=== A run of items ===
____________________

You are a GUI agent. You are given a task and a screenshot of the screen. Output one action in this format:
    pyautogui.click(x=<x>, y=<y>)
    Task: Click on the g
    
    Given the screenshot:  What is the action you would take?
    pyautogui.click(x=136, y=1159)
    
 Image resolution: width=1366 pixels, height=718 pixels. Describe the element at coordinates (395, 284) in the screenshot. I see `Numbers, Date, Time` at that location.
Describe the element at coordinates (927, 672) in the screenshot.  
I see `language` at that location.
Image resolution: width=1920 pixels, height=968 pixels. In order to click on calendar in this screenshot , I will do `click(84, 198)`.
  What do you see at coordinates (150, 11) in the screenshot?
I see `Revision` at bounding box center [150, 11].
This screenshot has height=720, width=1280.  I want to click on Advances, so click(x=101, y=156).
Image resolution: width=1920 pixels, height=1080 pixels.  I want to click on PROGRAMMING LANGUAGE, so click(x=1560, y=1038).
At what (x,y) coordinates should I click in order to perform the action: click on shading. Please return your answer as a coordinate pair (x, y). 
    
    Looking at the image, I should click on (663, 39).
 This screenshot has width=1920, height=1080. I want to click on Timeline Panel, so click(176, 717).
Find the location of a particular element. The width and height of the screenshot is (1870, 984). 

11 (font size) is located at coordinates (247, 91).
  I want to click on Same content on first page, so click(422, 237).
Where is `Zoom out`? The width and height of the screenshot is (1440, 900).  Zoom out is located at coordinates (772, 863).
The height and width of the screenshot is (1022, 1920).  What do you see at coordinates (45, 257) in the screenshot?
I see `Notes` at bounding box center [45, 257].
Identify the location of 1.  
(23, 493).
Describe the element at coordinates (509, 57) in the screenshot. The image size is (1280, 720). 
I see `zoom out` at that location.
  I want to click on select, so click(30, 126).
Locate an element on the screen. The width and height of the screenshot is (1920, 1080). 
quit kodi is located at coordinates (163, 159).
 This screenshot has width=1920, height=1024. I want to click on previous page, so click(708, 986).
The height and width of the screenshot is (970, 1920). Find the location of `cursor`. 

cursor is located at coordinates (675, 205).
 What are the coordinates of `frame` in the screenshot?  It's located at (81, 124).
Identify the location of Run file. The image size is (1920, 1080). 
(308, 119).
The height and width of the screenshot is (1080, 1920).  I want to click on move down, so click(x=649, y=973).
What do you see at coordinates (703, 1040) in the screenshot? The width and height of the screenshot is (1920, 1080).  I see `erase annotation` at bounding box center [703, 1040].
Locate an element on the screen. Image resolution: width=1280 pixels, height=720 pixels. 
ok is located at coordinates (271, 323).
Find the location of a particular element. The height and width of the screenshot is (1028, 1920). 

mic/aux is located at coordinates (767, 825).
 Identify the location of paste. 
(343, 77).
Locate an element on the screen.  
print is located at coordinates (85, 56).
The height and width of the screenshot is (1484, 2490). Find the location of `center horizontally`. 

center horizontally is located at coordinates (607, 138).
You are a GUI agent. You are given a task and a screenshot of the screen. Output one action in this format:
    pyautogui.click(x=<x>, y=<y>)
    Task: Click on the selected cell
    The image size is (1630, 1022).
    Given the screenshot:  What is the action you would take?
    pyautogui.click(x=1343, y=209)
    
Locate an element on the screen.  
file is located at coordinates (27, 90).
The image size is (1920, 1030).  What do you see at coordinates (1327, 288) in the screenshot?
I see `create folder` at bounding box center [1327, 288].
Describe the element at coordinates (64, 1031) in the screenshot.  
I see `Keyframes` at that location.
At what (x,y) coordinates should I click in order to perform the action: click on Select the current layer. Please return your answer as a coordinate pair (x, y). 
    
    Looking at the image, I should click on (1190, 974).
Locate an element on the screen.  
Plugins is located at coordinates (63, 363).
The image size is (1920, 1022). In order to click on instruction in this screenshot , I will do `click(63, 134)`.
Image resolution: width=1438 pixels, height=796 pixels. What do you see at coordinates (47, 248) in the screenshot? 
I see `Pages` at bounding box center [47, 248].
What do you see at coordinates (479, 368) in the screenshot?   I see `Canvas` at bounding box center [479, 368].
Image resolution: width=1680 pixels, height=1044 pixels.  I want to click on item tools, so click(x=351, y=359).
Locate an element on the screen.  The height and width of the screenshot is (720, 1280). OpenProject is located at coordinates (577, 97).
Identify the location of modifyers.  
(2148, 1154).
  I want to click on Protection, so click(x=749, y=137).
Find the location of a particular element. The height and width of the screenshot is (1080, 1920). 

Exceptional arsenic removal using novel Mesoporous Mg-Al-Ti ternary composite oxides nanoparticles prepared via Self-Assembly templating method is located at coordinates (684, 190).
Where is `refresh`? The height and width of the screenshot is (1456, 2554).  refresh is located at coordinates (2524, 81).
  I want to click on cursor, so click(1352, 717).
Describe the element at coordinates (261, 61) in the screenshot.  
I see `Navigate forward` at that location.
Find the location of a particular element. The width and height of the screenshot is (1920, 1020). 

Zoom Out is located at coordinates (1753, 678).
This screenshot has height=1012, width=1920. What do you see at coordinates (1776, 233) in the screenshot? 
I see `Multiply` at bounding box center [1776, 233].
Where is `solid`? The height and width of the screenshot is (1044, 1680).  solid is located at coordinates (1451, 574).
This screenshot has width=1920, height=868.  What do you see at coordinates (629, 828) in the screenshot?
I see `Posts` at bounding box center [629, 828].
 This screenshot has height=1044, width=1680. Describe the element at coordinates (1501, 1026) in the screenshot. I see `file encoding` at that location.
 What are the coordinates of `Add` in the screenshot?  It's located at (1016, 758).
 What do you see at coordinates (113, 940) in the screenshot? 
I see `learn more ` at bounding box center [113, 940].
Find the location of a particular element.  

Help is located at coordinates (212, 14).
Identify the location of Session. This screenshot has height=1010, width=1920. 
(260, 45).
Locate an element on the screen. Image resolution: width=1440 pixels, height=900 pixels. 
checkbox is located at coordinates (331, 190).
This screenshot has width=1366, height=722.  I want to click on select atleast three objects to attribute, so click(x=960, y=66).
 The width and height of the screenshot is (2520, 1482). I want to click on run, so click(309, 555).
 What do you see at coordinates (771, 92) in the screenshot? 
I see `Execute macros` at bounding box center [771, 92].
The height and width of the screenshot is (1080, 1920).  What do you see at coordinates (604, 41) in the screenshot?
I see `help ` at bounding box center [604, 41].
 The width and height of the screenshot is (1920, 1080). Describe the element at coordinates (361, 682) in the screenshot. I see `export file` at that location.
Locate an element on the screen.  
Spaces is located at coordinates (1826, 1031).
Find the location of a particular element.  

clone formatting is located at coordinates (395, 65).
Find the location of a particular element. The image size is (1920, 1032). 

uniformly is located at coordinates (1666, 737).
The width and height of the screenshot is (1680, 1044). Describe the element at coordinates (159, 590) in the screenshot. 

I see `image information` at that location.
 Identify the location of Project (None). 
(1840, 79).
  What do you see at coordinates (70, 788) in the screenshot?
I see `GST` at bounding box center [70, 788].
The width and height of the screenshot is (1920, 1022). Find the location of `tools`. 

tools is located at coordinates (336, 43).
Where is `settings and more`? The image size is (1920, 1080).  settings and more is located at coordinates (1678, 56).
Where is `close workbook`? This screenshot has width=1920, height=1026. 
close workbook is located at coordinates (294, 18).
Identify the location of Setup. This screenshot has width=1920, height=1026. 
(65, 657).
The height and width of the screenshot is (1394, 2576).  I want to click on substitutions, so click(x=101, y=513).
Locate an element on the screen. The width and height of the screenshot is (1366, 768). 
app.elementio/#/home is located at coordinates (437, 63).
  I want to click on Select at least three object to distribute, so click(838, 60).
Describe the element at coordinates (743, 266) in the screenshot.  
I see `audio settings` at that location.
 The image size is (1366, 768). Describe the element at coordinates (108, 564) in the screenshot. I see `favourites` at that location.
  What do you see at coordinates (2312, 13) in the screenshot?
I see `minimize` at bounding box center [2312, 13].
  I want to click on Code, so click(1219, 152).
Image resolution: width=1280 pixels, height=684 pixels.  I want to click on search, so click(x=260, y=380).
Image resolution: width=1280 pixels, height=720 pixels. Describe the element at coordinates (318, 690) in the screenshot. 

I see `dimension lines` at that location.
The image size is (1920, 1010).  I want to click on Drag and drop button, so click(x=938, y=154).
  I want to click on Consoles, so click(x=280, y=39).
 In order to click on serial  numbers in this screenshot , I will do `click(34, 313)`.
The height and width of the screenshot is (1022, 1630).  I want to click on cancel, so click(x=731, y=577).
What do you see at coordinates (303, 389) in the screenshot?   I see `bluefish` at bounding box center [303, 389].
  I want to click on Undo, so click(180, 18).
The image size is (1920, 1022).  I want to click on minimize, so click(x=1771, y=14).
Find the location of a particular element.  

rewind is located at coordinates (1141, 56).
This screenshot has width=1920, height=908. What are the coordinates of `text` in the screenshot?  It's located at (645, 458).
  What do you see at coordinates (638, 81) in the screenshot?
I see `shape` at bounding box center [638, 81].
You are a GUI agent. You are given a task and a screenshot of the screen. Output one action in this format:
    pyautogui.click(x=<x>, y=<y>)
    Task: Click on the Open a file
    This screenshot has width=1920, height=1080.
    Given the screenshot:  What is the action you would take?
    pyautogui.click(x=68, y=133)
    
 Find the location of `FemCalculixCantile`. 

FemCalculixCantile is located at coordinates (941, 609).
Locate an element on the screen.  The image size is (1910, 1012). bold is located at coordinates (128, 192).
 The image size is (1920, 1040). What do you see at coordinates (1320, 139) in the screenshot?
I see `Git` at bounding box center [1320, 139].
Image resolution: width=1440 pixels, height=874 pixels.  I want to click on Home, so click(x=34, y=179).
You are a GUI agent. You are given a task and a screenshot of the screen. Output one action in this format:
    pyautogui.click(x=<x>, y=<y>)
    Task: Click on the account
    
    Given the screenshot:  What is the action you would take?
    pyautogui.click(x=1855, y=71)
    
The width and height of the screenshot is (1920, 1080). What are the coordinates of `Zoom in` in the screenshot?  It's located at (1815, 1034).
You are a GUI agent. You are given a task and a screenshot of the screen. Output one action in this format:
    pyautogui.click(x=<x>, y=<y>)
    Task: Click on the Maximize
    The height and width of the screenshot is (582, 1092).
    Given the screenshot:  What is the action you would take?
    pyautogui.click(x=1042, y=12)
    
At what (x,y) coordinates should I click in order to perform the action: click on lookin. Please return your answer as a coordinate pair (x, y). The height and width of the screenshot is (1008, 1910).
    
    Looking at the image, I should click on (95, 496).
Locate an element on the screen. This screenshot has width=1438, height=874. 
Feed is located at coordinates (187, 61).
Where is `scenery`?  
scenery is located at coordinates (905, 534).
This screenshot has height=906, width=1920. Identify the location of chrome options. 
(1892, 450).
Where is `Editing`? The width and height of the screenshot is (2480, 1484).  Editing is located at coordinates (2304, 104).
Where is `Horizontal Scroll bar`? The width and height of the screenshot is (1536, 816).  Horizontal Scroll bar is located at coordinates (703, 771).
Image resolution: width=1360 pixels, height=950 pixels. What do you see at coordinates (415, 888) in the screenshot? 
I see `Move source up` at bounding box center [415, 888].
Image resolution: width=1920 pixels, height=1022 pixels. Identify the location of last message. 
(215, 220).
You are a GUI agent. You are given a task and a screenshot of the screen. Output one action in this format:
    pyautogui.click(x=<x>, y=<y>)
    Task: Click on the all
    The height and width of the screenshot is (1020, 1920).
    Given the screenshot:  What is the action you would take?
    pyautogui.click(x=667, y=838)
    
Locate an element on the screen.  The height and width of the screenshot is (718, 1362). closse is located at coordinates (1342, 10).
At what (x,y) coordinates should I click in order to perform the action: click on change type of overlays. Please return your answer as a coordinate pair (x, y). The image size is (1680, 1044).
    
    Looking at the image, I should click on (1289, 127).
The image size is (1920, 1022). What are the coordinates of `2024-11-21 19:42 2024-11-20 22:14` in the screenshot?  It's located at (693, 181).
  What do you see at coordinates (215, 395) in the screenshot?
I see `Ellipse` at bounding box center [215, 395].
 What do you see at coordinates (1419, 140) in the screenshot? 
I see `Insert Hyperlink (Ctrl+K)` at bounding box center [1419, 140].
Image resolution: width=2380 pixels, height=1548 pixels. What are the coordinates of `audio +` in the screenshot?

____________________

=== OBJECTIVE ===
Starting at the first line of the items and stopping after the line that contains "pyautogui.click(x=136, y=1159)", recast the lines as a Markdown table with the columns Row and Line. Number each row and leave out blank lines.

=== ANSWER TO THIS TASK ===
| Row | Line |
|---|---|
| 1 | You are a GUI agent. You are given a task and a screenshot of the screen. Output one action in this format: |
| 2 |     pyautogui.click(x=<x>, y=<y>) |
| 3 |     Task: Click on the g |
| 4 |     Given the screenshot:  What is the action you would take? |
| 5 |     pyautogui.click(x=136, y=1159) |